“‘We-all gets back to my old gent’s an’ I proceeds to hitch up a Dobbin hoss we has to a side-bar buggy. It’s dark by now, an’ we don’t go to the house nor indulge in any ranikaboo uproar about it, as I figgers it’s better not to notify the folks. Not that they’d be out to put the kybosh on this enterprize; but they’re powerful fond of talk my folks is, an’ their long suit is never wantin’ you to do whatever you’re out to execoote. Wherefore, as I ain’t got no time for a j’int debate with my fam’ly over technicalities I puts Jule into the side-bar where it’s standin’ in the dark onder a shed; an’ then, hookin’ up old Dobbin a heap surreptitious, I gathers the reins an’ we goes softly p’intin’ forth for Hickman’s.

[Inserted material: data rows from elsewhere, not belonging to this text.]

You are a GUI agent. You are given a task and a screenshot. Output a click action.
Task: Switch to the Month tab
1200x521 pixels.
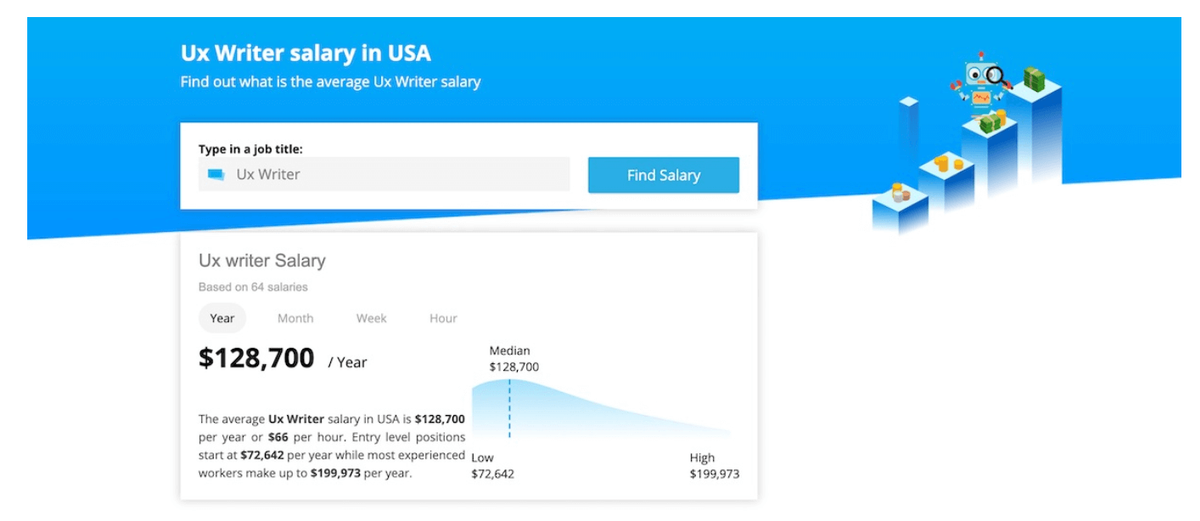295,318
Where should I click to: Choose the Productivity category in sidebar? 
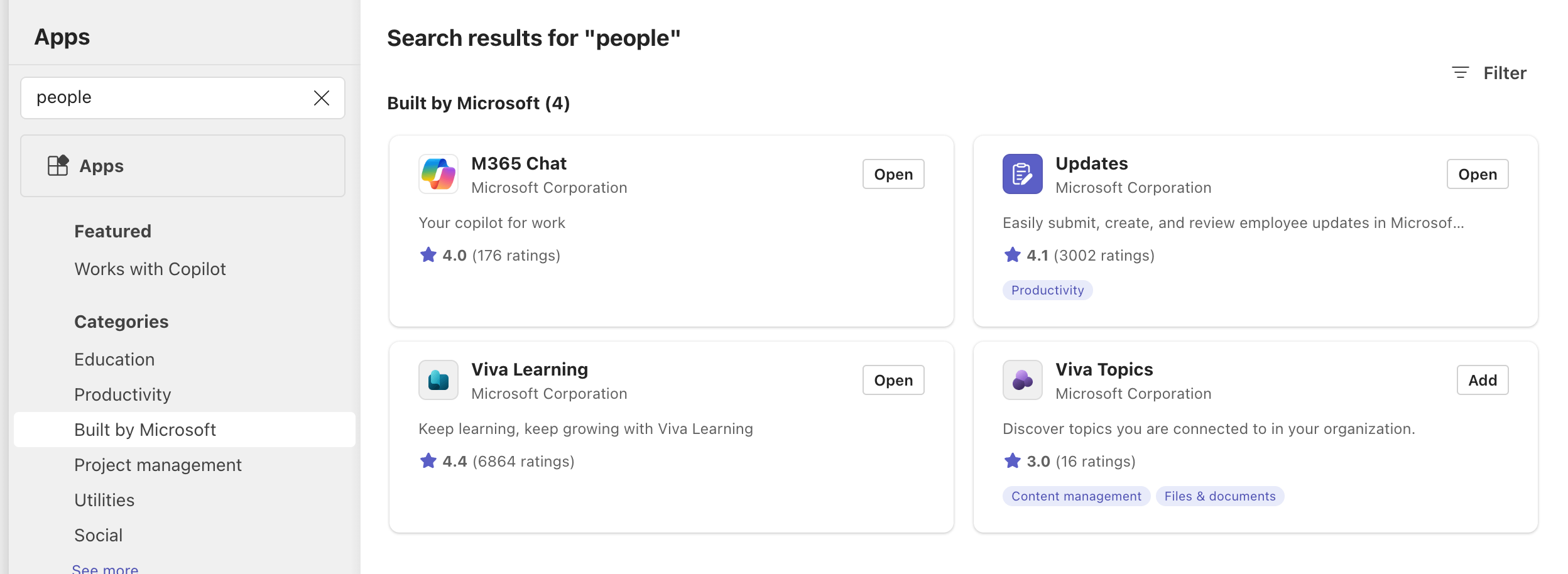pyautogui.click(x=122, y=394)
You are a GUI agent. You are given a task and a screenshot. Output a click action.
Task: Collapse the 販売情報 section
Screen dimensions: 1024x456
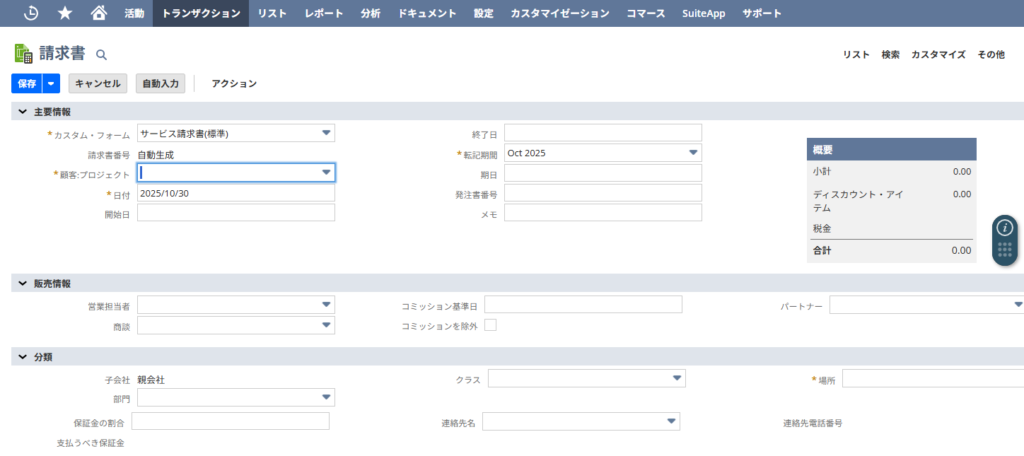pyautogui.click(x=22, y=284)
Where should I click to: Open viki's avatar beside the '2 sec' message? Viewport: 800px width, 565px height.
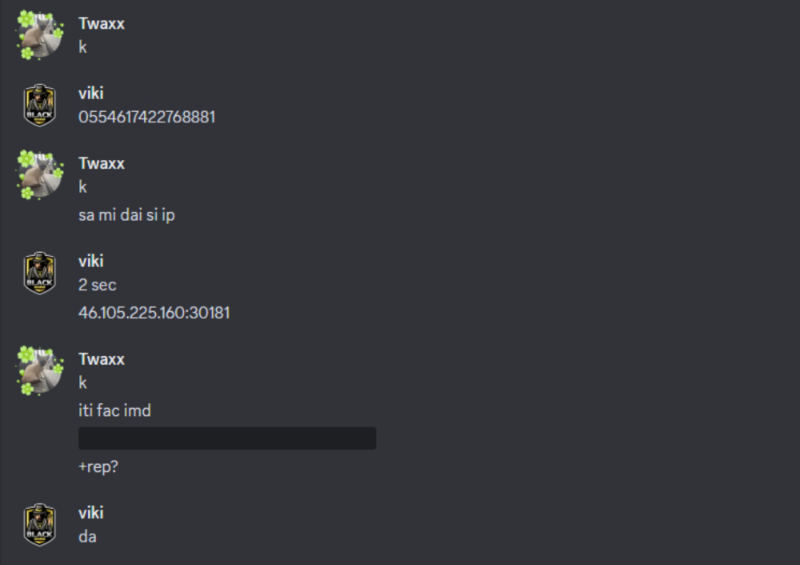(x=40, y=272)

“‘As we-all is sailin’ thoughtlessly along the trail, Dobbin ups an’ bolts. Sech flights is onpreeceedented in the case of Dobbin—who’s that sedate he’s jest alive—an’ I’m shore amazed; but I yanks him up an’ starts anew. It’s twenty rods when Dobbin bolts ag’in. This time I hears a flutter, an’ reaches ’round Jule some to see if her petticoats is whippin’ the wheel. They ain’t; but Jule—who esteems said gesture in the nacher of a caress—seemin’ to favour the idee, I lets my arm stay ‘round. A moment later an’ this yere villain Dobbin bolts the third time, an’ as I’ve sort o’ got my one arm tangled up with Jule, he lams into a oak tree.
“’It’s then, when we’re plumb to a halt, I does hear a flutter. At that I gets down to investigate. Gents, you-all may onderstand my horror when I finds ‘leven of my shawl-neck game chickens roostin’ on that side-bar’s reach! They’re thar when we pulls out. They’ve retired from the world an’ its cares for the night an’, in our ignorance of them chicken’s domestic arrangements, we blindly takes ’em with us. Now an’ then, as we goes rackin’ along, one of ’em gets jolted off. Then he’d hang by his chin an’ beat his wings; an’ it’s these frenzied efforts he makes to stay with the game that evolves them alarmin’ flutterin’s.
“‘Jule—who don’t own chickens an’ who ain’t no patron of cockfights neither—is for settin’ the shawl-necks on the fence an’ pickin’ ’em up as we trails back from the Gander-Pullin’.
“‘"As long as it’s dark,” says Jule, “they’ll stay planted; an’ we rounds ’em up on our return.”
“‘But I ain’t that optimistic. I knows these chickens an’ they ain’t so somnolent as all that. Besides it’s a cinch that a mink or a fox comes squanderin’ ‘round an’ takes ’em in like gooseberries. ’Leven shawl-necks! Why, it would be a pick-up for a fox!
“’"You’re a fine Injun to take a girl to a dance!” says Jule at last, an’ she’s full of scorn.
“’"Injun or no Injun,” I retorts a heap sullen, “thar ain’t no Gander-Pullin’ goin’ to jestify me in abandonin’ my ’leven shawl-necks an’ me with a main to fight next month over on the Little Bloo!”
“‘At that I corrals the chickens an’ imprisons ’em in the r’ar of the side-bar an’ goes a-weavin’ back for camp, an’ I picks up three more shawl-necks where they sets battin’ their he’pless eyes in the road.